WHAT TO WORK ON:
Starting at the line that contains "Image resolution: width=2100, height=1749." and ending at the line that contains "Q10012411 - What", the lines below are to be given again exactly, with nothing added.

DATASET RECORDS:
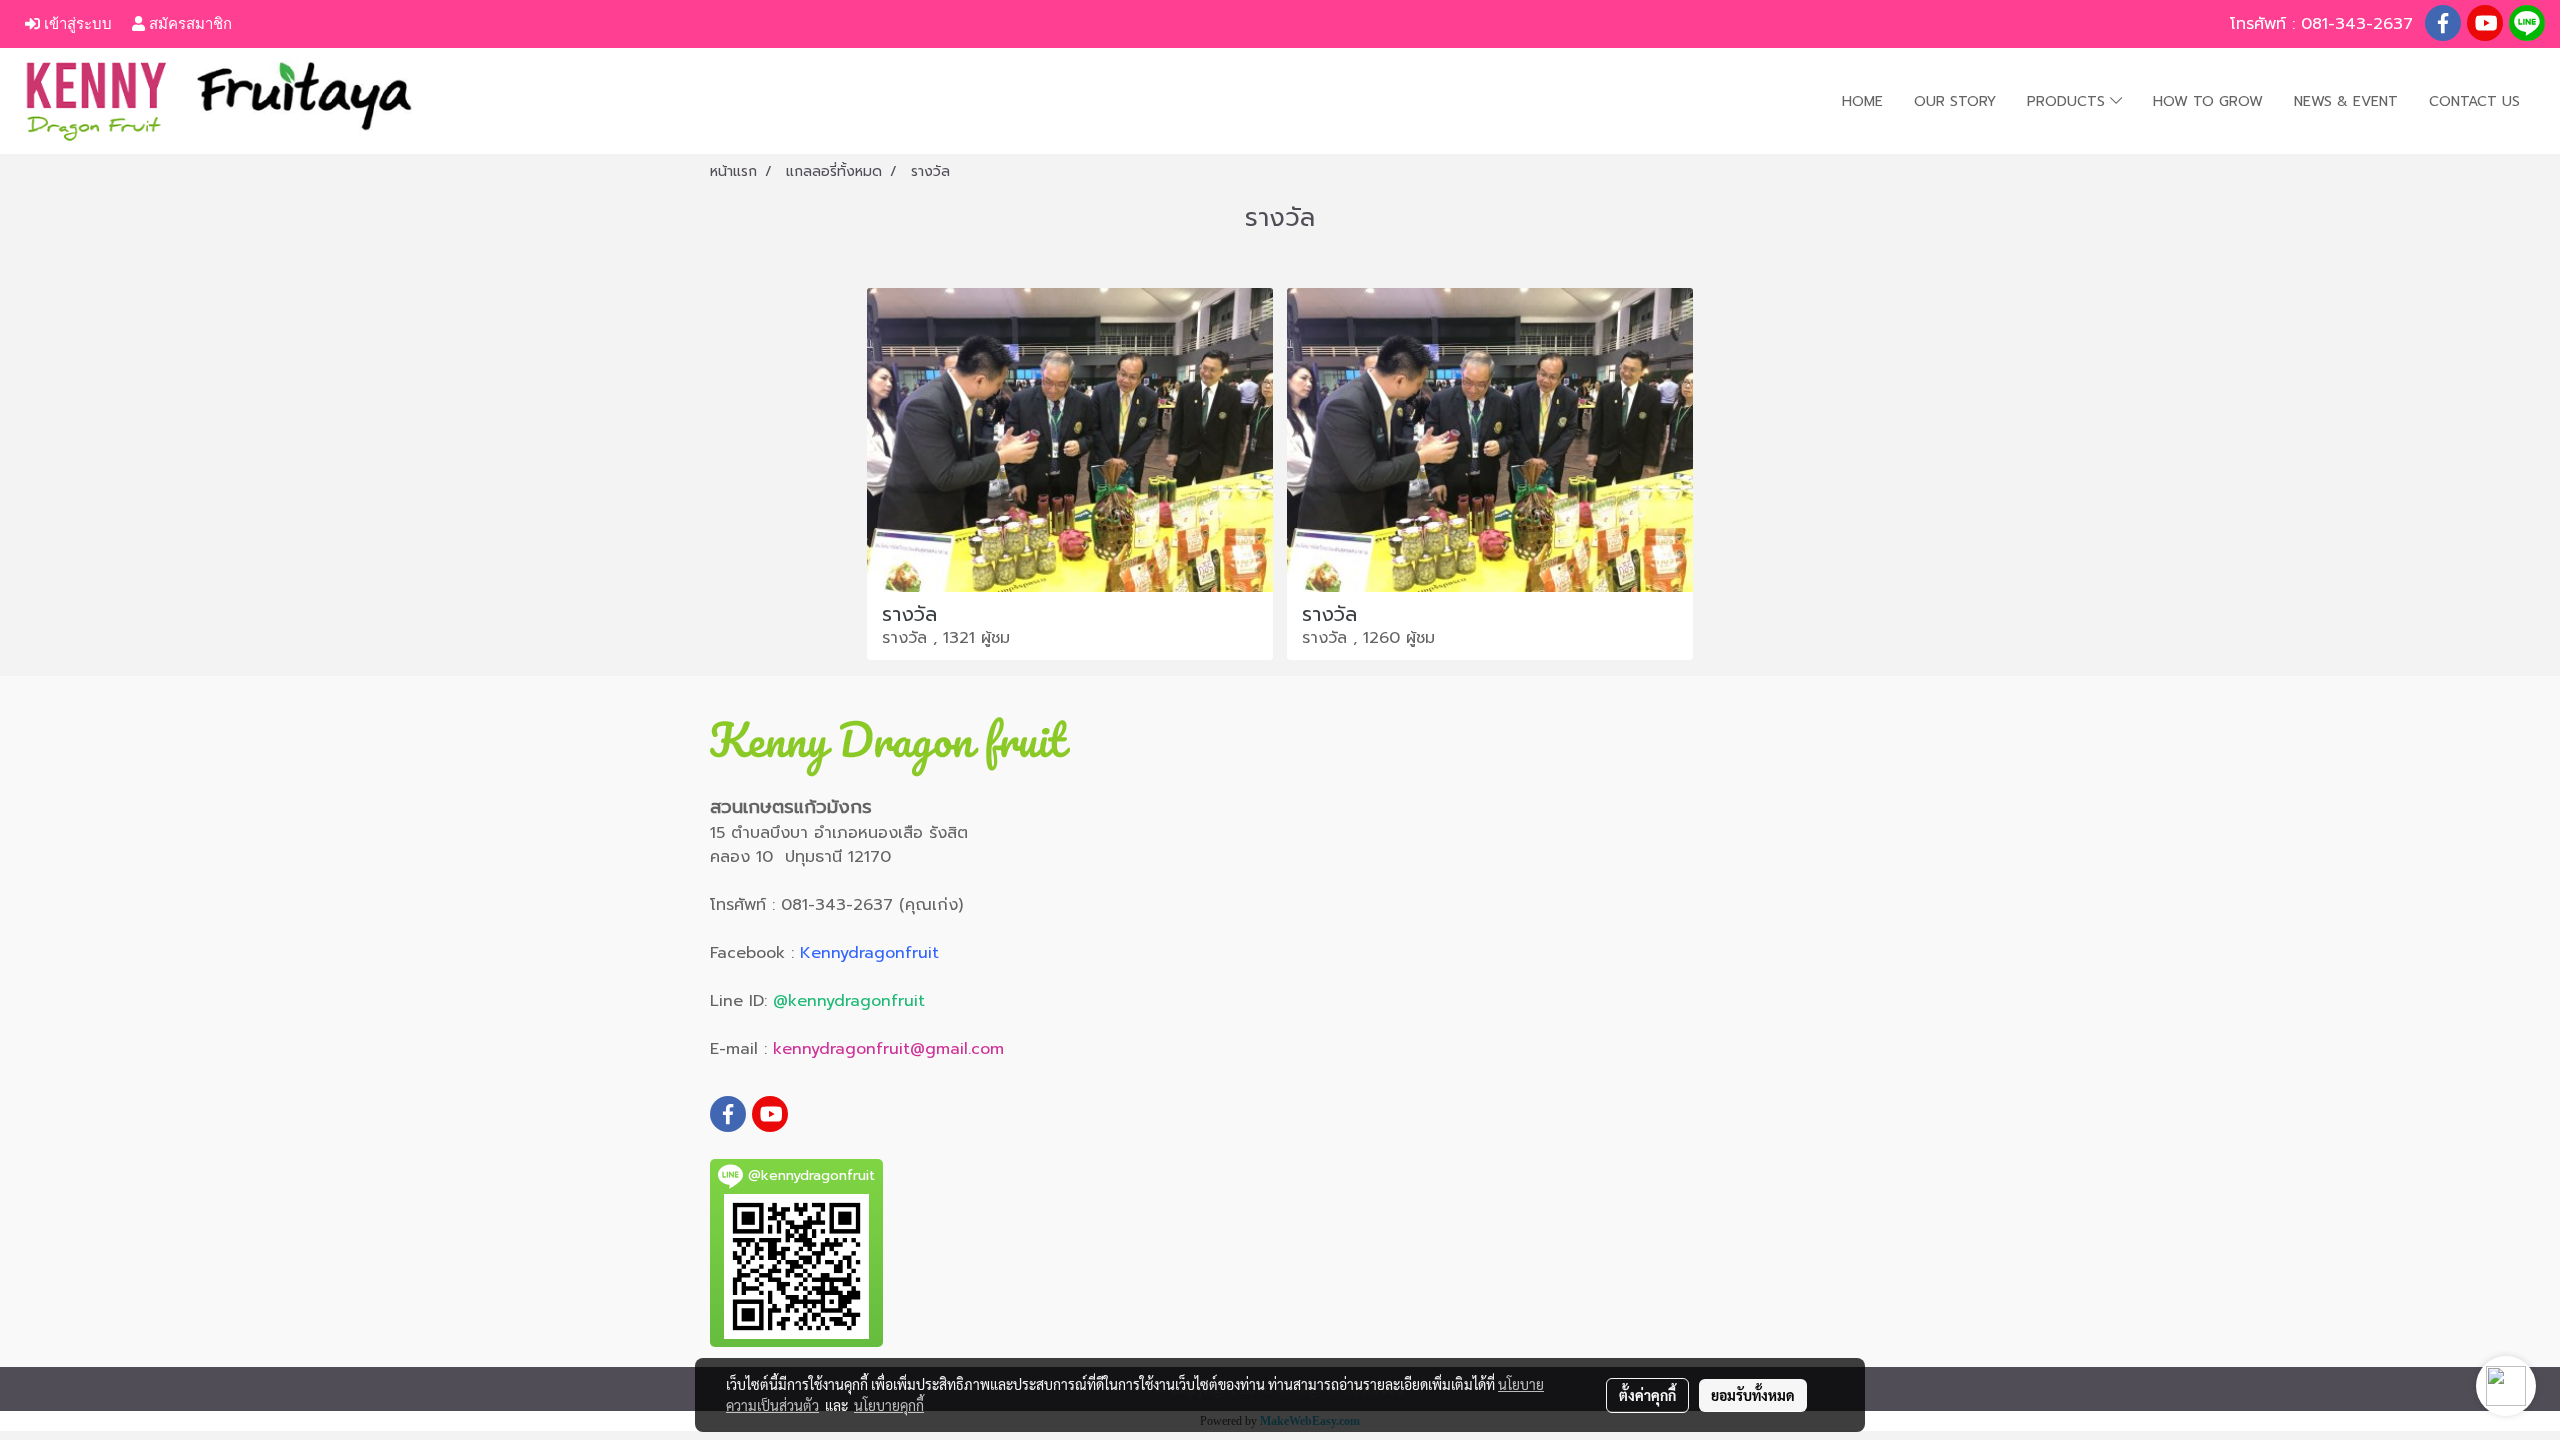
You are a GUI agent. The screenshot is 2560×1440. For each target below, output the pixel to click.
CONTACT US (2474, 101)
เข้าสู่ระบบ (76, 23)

---

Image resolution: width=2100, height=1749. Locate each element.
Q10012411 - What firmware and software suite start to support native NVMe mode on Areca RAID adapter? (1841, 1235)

TASK OUTPUT:
Image resolution: width=2100, height=1749. Locate each element.
Q10012411 - What firmware and software suite start to support native NVMe mode on Areca RAID adapter? (1841, 1235)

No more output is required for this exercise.